All of a sudden, everybody loves Bitcoin.

The King of Cryptocurrencies just traded at a new all-time high near $20,000 per coin. And, as happens when assets are in rally-mode, everybody wants a piece of it.

Of course, most folks weren’t all that interested in owning Bitcoin when it was floundering around $10,000 per coin a few months ago. But today, with Bitcoin trading nearly 100% higher, just about everybody is bullish.

The most recent surge of optimism came on Monday when the Guggenheim Strategic Opportunities Fund announced it would invest up to 10% of its fund in the Grayscale Bitcoin Trust (GBTC).

GBTC is essentially an exchange-traded fund (ETF) that tracks the price action of Bitcoin. It’s the easiest way for most folks to gain exposure to Bitcoin. Rather than opening up a digital wallet, and dealing with whatever complications that entails, traders can buy shares of GBTC directly in their brokerage accounts.

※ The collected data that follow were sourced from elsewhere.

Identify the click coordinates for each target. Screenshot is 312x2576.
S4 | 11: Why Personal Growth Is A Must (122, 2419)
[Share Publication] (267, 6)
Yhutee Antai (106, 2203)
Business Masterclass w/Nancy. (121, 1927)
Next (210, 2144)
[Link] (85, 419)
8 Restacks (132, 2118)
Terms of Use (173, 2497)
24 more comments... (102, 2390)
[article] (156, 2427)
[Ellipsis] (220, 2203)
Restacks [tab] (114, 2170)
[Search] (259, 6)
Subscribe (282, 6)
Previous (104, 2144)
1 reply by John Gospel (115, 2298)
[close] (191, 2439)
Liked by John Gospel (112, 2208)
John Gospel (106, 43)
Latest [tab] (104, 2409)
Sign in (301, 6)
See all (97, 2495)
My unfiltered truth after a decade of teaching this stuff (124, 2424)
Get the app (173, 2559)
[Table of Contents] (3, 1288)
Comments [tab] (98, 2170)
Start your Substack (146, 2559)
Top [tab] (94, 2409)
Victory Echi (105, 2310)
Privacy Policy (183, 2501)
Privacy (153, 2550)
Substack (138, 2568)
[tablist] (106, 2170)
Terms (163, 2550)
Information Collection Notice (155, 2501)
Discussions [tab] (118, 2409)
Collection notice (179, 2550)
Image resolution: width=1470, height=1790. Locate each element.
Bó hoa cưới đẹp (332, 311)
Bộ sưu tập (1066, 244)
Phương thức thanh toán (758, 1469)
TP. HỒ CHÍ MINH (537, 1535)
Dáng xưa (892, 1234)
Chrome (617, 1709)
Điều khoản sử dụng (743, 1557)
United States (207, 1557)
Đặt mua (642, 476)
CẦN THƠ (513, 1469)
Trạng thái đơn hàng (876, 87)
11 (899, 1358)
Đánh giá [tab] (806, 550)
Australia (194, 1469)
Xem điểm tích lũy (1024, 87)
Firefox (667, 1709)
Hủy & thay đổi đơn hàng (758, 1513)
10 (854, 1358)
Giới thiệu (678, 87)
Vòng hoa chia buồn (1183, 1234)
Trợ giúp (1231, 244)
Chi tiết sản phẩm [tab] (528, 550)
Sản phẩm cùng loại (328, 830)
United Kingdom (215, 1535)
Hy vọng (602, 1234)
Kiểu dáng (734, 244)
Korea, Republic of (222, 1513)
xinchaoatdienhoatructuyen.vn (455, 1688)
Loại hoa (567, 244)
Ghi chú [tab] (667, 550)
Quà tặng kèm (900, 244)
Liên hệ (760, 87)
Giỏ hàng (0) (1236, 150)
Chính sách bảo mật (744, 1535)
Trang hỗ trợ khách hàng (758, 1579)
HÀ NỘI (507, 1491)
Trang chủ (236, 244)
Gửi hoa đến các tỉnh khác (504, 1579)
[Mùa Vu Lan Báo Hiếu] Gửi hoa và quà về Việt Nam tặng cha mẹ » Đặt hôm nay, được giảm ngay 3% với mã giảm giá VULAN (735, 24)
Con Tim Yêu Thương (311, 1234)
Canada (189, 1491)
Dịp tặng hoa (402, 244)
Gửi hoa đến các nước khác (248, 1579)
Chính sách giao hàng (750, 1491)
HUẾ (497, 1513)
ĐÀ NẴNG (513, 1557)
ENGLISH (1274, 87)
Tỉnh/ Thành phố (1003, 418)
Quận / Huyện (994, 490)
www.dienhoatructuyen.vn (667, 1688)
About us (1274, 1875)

Guggenheim’s announcement put a lot of attention on GBTC. And, folks rushed in to buy the stock.

But that’s a crazy thing to do right now…

GBTC closed on Monday at $23.19 per share. The net asset value of the Bitcoin it owns, though, is worth only $18.16 per share.

In other words, investors are paying a 28% premium to buy GBTC versus buying Bitcoin itself. That’s nuts!

That’s like paying $1.28 to buy a $1 bill. No rational person does that.

Of course, GBTC has ALWAYS traded at a premium to its net asset value. It’s an easier way to buy and sell Bitcoin. So, until the cryptocurrency market becomes more liquid, GBTC is going to trade at a premium to its net asset value.

Historically, though, that premium is usually around 10%-12%. The current 28% premium is excessive.

And, when we’ve seen this situation before – like in June 2019, December 2017, and in February of this year – it signaled the price of Bitcoin was nearing at least a short-term top.

No matter how bullish you might be on Bitcoin, it doesn’t make much sense to pay a 28% premium to own it by buying GBTC at the current level.